◆ **Work instructions**: State only how many lines in the records below contain the string "dimensions".

◆ **Provided material**:
·····
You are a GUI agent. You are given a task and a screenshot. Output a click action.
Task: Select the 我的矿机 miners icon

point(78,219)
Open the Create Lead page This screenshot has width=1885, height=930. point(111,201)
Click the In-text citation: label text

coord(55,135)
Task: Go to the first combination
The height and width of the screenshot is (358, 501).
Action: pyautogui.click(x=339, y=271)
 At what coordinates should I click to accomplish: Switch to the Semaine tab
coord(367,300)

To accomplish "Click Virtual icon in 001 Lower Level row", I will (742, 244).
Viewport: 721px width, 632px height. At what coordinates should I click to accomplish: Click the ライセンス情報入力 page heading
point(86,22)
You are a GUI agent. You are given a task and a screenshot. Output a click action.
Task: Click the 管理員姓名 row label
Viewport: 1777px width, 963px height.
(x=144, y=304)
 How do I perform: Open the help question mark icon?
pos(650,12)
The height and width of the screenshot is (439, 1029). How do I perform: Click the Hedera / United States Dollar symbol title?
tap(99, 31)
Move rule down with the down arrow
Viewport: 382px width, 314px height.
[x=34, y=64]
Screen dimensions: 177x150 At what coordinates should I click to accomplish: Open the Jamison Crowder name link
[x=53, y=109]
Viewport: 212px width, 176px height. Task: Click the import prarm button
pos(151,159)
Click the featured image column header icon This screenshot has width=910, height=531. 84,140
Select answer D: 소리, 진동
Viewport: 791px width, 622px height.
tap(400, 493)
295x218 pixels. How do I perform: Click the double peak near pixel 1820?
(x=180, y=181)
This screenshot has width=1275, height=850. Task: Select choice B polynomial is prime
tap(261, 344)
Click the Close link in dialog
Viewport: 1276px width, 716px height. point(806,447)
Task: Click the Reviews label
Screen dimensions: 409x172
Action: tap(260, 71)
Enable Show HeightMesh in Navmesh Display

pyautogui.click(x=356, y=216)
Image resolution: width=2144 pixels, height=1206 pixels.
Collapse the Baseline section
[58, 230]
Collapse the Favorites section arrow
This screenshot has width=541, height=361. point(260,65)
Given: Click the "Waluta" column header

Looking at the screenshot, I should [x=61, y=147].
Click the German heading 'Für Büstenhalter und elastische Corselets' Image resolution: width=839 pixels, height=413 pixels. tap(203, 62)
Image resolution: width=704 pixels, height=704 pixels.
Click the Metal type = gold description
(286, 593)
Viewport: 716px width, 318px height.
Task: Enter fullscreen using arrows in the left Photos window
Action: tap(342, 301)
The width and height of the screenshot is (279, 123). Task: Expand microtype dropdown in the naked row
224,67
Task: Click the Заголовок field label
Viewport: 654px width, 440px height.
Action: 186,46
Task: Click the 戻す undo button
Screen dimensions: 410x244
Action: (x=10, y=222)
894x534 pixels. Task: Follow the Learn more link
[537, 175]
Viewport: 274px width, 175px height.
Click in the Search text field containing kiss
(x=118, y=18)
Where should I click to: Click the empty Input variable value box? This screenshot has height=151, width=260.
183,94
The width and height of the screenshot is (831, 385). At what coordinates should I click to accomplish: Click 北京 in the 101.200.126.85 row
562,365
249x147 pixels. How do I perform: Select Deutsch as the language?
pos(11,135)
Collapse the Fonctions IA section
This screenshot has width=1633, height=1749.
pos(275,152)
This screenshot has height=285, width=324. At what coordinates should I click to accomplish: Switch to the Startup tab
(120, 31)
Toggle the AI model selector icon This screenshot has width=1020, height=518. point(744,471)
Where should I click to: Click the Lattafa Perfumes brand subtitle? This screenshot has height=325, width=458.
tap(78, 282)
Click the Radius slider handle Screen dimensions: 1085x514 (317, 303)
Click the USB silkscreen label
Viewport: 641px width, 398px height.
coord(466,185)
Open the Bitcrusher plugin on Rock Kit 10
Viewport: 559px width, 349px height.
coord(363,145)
·····
◆ **Right answer**: 4